Pressioni a moglie di Liu Xiaobo: andate in esilio

Le autorità cinesi stanno cercando di costringere Liu Xiaobo, il premio Nobel per la pace detenuto, ad accettare di andare in esilio esercitando forti pressioni sulla moglie Liu Xia. Lo ha denunciato alla rete televisiva Bbc una fonte vicina alla famiglia del dissidente. La donna è detenuta da due anni agli arresti domiciliari nel suo appartamento alla periferia di Pechino dove, secondo la fonte, due poliziotti vivono in pianta stabile. Alla donna è permesso di uscire solo per andare a trovare la vecchia madre, sempre accompagnata da agenti, una volta al mese. Liu Xia non è accusata di alcun reato e la sua detenzione è tecnicamente illegale.

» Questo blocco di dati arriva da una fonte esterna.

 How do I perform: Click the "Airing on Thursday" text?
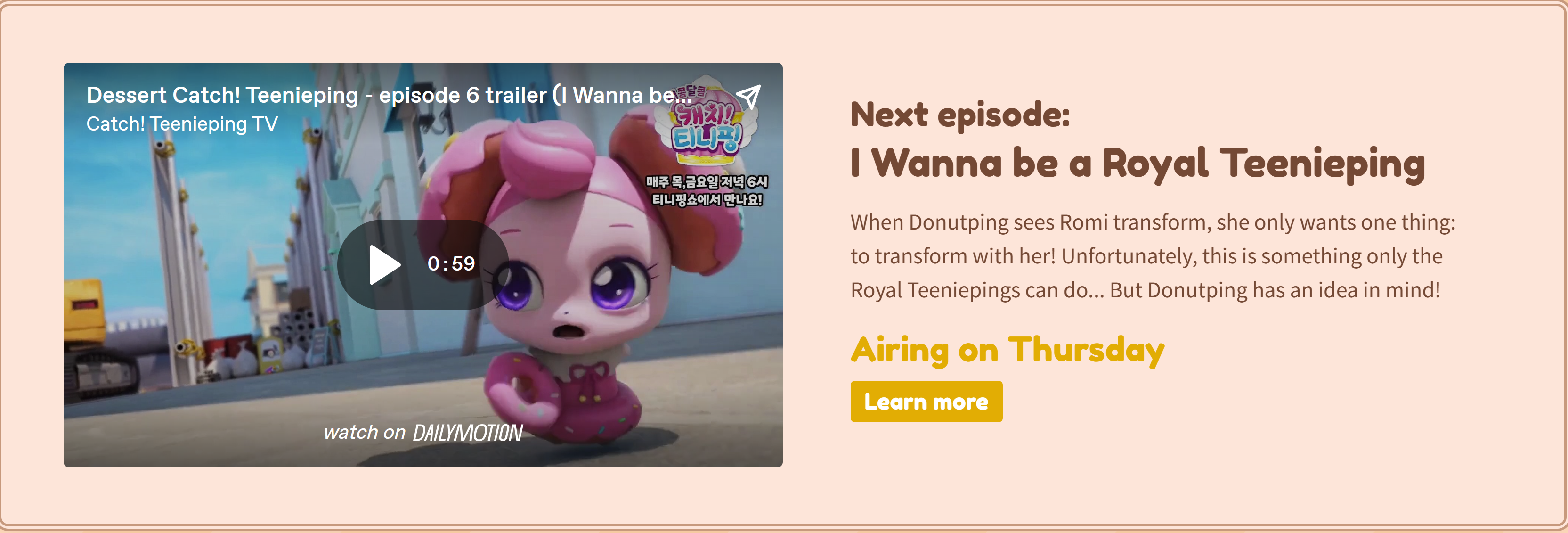pyautogui.click(x=1007, y=351)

Secondo la denuncia , Liu Xia “soffre mentalmente per la perdita della libertà personale e per la preoccupazione per il marito”. La fonte sostiene che il governo cinese vuole che Liu Xiabo lasci la Cina perché “un premio Nobel in prigione è una testimonianza della cattiva situazione dei diritti umani in Cina”. Liu, 57 anni, è stato condannato nel 2009 a 11 anni di prigione per aver redatto e firmato il documento pro-democrazia “Charta08”.